The sacrifice is primarily an act of violence without risk of vengeance. Between the victims and the community, a crucial social link is missing, so thy can be exposed to violence without fear of reprisal.
The desire to commit an act of violence on those near us cannot be suppressed without a conflict; we must divert that impulse, therefore, towards the sacrificial victim, the creature we can strike down without fear of reprisal.
Men can dispose of their violence more efficiently if they regard the process not as something emanating from within themselves, but as a necessity imposed from without, a divine decree whose least infraction call down terrible punishment.
Vengeance is an interminable, infinitely repetitive process.
It is precisely because they detest violence that men make a duty for vengeance.
Our judicial system does not suppress vengeance. It limits it to a single act of reprisal, enacted by a sovereign authority.
Public vengeance vs private vengeance. Public vengeance is the exclusive property of well-policed societies. The judicial system.
According to Robert Lowie there are two types of societies. One with and one without a central authority.
If primitive societies don’t have remedies for dealing with outbreaks of violence, preventive measures play an essential role. Sacrifice as an instrument of prevention in the struggle against violence.
The sacrificial process furnishes an outlet for those violent impulses, that cannot be mastered by self-restraint. The sacrificial process prevents the spread of violence by keeping vengeance in check.
The more critical the situation the more ‘precious’ the sacrificial victim must be.

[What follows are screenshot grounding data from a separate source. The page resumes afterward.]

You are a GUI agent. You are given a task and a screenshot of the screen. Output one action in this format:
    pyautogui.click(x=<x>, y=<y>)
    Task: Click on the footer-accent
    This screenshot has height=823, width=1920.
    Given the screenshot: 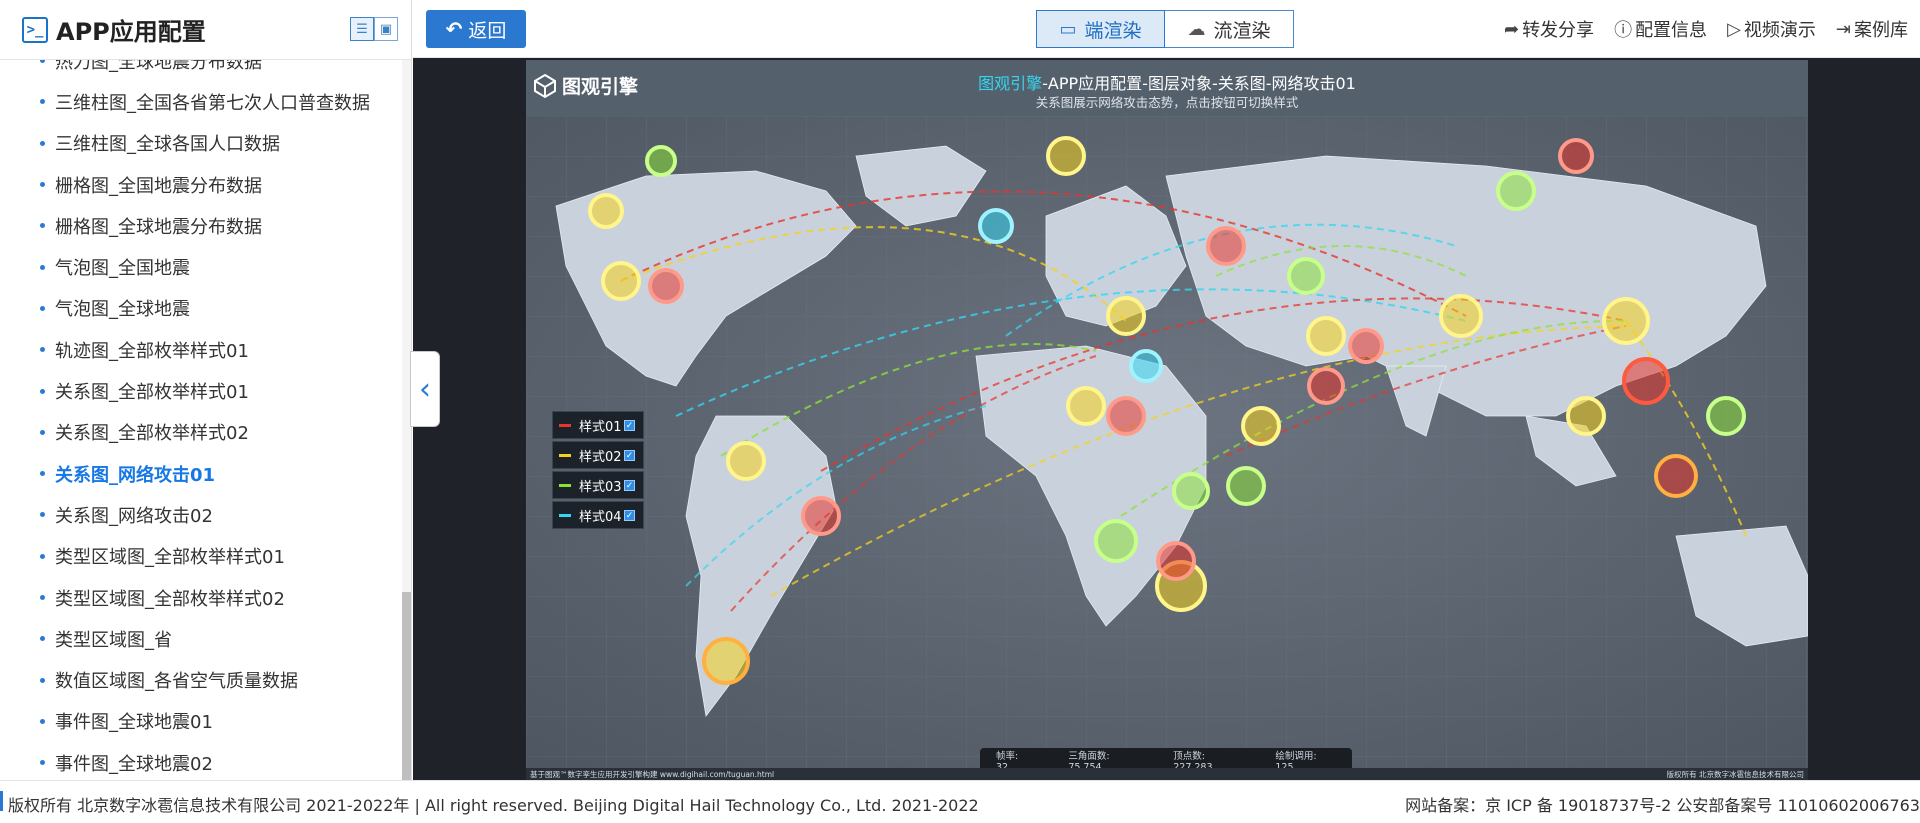 What is the action you would take?
    pyautogui.click(x=2, y=801)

Ritual and sacrificial rites assume essential roles in societies that lack a firm judicial system.
Violence and the sacred are inseparable.
Religion strives to subdue violence. It postulates a mixture of violence and nonviolence.
The same can be said of our judicial system.

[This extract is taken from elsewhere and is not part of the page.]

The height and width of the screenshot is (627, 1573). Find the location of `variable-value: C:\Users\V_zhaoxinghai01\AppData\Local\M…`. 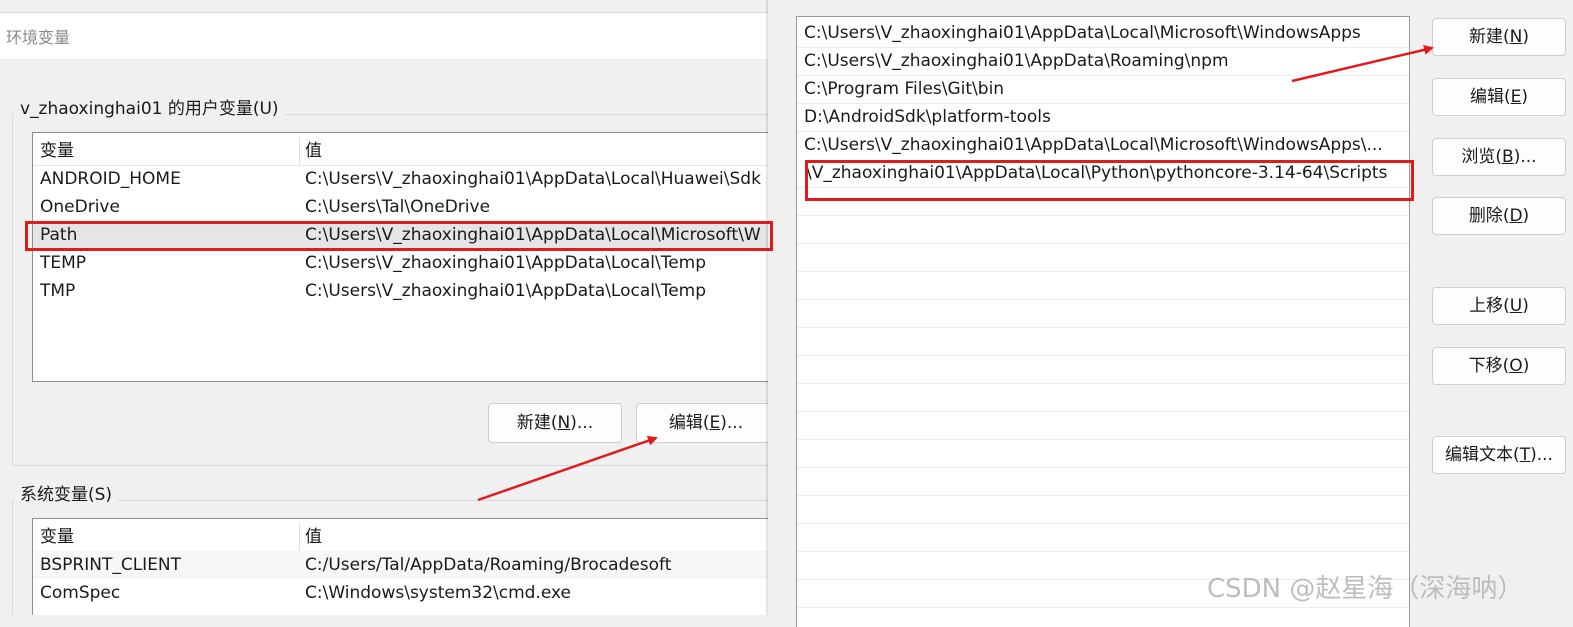

variable-value: C:\Users\V_zhaoxinghai01\AppData\Local\M… is located at coordinates (533, 235).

Enumeration of curative procedures as steps in the direction of a legal system.
Religion shelters us from violence just as violence seeks shelter in religion.

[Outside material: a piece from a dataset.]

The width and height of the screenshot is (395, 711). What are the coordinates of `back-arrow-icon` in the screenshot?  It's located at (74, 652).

There are as many legitimate forms of violence as there are men to implement them.
Vengeance, sacrifice and legal punishment are fundamentally the same and tend to adopt the same types of violent response in times of crisis.
Expiatory procedure of the Chuckchi people who avert a feud by killing an (innocent) member of the family. By killing, not the murderer, but someone close to him, an act of reciprocity is avoided and the necessity for revenge bypassed.
Only violence can put an end to violence, and that is why violence is self-propagating.
Analogous to avoidance of physical contact with the anathema in Greek culture.
To do violence to a violent person is to be contaminated by his violence. It is best to arrange matters so that nobody is directly responsible to his death.
Abandoned without provision in mid ocean.
Stranded on top of mountain.
Forced to hurl himself from a cliff.
All attempts to achieve a radically new type of violence that will put an end once and for all to violence itself.
Attempt to halt recurrent patterns by introducing a disruptive element.
Notions of impurity and contagiousness of violence as active roles in social relations.
In many religious communities, the scene of a violent act and the related objects send out emanations that penetrate everything. Effort is made not to touch representatives of violence.
Fear of infection by the impure resemble modern precautions against bacterial infection and avoidance of pollution.